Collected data
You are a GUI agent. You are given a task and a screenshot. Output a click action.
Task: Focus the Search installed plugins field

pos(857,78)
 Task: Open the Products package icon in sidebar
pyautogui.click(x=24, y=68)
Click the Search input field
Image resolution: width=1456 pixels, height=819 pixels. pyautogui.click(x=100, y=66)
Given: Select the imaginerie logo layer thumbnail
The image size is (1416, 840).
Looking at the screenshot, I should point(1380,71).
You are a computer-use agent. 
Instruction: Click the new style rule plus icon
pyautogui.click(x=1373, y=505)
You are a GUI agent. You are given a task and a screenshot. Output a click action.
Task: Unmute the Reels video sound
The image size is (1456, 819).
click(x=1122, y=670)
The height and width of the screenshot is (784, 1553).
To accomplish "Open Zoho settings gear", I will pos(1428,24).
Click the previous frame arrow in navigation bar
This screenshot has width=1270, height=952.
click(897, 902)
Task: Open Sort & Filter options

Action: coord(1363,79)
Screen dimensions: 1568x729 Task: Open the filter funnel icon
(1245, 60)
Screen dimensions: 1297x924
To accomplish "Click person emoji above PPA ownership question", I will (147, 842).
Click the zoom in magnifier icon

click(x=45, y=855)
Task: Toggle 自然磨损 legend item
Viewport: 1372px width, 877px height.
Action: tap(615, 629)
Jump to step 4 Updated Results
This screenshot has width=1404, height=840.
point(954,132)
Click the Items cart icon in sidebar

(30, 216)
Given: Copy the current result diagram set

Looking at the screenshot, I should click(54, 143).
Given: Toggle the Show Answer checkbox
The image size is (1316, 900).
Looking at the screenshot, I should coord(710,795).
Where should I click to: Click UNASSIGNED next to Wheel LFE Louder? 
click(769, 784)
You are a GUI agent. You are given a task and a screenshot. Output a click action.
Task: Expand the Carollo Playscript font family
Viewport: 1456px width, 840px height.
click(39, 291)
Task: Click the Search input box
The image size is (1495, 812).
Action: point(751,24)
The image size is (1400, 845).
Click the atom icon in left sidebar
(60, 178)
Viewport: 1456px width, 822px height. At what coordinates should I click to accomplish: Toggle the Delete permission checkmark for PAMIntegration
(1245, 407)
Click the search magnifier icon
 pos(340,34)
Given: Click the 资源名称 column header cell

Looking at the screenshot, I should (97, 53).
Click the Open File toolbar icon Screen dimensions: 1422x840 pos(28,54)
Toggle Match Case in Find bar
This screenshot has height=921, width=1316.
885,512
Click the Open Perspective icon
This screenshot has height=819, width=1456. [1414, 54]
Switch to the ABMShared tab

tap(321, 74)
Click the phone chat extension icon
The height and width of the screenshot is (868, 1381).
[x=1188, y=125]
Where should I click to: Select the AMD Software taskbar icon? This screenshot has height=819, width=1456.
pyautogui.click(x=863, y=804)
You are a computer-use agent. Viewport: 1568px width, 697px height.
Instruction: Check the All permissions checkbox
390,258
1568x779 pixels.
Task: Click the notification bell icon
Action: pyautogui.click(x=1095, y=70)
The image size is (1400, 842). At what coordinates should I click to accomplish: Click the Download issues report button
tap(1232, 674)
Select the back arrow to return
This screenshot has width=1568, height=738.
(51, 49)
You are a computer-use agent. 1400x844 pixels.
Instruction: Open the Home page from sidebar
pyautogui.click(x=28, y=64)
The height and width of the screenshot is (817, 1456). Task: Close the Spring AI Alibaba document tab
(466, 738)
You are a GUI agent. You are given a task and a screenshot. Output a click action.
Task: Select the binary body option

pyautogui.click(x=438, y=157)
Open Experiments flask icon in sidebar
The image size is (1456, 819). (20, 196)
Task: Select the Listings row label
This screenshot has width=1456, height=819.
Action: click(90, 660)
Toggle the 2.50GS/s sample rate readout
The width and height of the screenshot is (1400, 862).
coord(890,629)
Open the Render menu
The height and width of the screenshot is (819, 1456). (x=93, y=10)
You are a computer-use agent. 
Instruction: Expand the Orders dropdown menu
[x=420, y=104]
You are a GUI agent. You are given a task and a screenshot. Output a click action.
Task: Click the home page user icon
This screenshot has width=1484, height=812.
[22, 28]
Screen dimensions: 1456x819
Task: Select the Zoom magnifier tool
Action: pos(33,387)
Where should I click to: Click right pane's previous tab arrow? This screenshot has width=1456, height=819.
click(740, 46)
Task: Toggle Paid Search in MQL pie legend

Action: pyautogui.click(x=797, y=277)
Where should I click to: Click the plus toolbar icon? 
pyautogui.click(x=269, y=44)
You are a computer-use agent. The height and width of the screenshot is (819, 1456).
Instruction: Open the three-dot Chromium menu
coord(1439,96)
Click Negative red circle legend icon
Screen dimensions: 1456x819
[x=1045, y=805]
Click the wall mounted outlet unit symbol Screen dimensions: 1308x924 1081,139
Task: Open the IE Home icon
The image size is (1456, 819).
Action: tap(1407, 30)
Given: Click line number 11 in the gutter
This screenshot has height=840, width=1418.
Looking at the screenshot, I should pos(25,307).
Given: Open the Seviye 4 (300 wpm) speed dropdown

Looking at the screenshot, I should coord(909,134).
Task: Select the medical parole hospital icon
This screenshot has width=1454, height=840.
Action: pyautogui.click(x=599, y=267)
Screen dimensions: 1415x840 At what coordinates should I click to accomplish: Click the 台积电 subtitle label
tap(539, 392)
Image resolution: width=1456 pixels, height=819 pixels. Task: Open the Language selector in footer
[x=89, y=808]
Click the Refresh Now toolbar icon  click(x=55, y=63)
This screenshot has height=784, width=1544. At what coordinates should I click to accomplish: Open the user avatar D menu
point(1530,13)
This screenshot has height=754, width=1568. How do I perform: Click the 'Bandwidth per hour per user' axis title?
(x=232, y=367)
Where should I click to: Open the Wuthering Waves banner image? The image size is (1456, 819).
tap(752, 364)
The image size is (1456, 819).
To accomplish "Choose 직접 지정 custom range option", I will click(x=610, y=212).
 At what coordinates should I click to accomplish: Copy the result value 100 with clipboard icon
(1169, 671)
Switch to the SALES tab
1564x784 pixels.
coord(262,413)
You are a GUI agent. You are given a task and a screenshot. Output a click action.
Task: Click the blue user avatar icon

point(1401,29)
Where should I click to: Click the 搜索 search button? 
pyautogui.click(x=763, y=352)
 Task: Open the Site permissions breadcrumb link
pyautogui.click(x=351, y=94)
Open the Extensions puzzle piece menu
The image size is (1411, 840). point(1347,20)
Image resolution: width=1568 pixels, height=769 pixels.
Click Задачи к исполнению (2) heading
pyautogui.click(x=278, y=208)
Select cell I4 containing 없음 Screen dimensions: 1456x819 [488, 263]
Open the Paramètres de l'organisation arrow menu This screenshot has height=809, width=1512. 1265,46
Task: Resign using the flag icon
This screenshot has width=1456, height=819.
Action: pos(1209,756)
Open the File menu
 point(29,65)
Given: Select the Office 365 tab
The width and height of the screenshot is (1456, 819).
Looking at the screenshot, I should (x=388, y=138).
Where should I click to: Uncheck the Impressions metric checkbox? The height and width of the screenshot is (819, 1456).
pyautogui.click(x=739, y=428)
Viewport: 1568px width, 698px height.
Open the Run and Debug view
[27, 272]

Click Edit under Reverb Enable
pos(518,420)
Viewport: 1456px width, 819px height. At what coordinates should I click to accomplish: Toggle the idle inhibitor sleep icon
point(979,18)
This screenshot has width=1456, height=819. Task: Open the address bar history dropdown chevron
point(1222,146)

Exercise: Set apart and copy each line of the records that holds the word "computer".

Solved exercise:
You are a computer-use agent. 
You are a computer-use agent. Viewport: 1568px width, 697px height.
You are a computer-use agent. 1400x844 pixels.
You are a computer-use agent. 
You are a computer-use agent. The height and width of the screenshot is (819, 1456).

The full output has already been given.